RECORD EXTRACTS |
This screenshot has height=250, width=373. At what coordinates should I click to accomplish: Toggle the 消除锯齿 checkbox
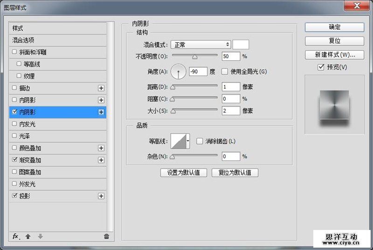[x=200, y=141]
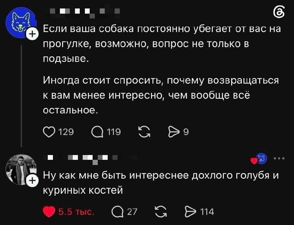Open comments on post showing 119 replies
Screen dimensions: 294x225
(x=97, y=132)
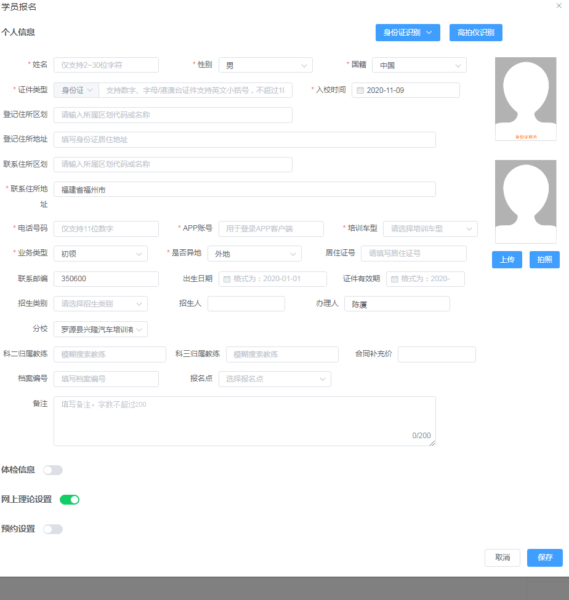This screenshot has height=600, width=569.
Task: Enable the 体检信息 toggle
Action: 53,470
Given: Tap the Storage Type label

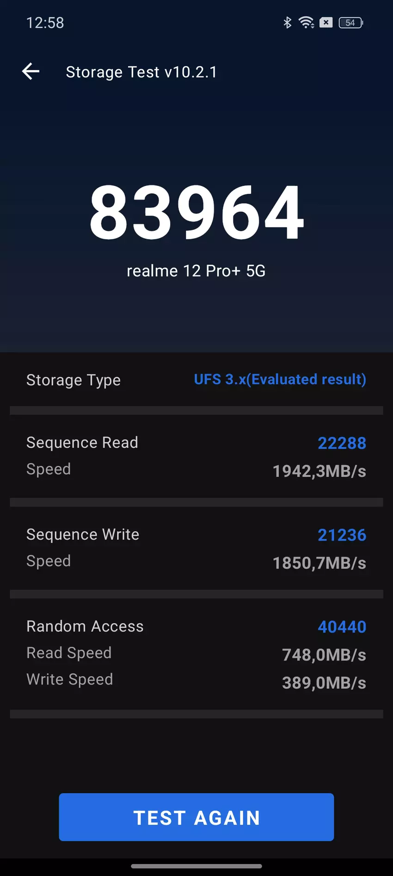Looking at the screenshot, I should (74, 380).
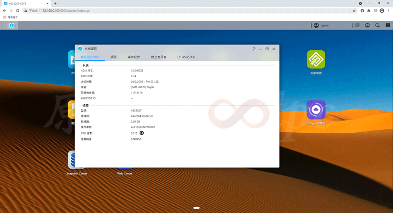Click the system info icon in ADM taskbar
This screenshot has height=213, width=393.
click(x=12, y=26)
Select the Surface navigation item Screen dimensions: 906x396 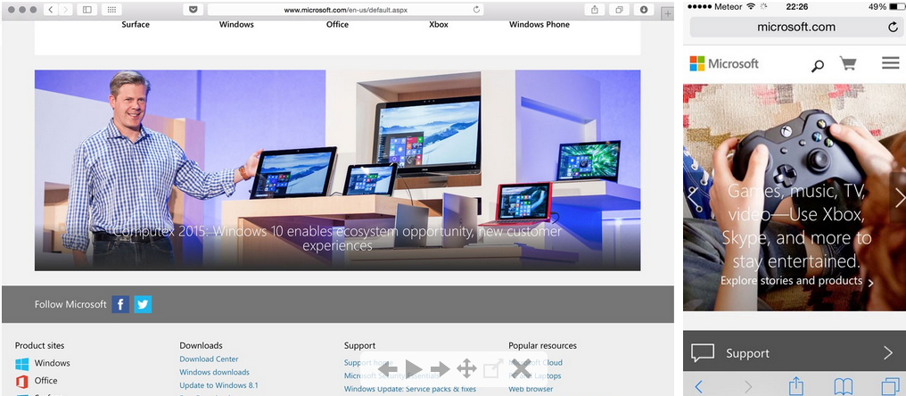[136, 24]
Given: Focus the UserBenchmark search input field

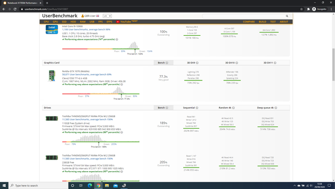Looking at the screenshot, I should (244, 16).
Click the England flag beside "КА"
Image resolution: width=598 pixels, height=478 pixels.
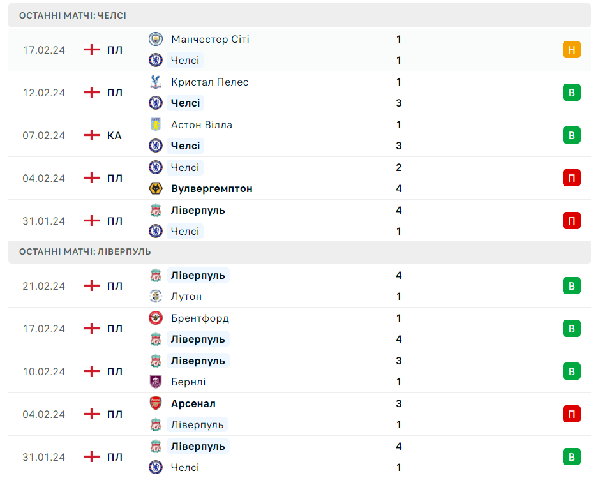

THE PROBLEM |
From the line containing "Given: Focus the" down to the last line of the entries above, copy each line exactly and nothing more. Leave pictures out.

EXPECTED ANSWER |
Given: Focus the UserBenchmark search input field

Looking at the screenshot, I should (244, 16).
Click the England flag beside "КА"
Image resolution: width=598 pixels, height=478 pixels.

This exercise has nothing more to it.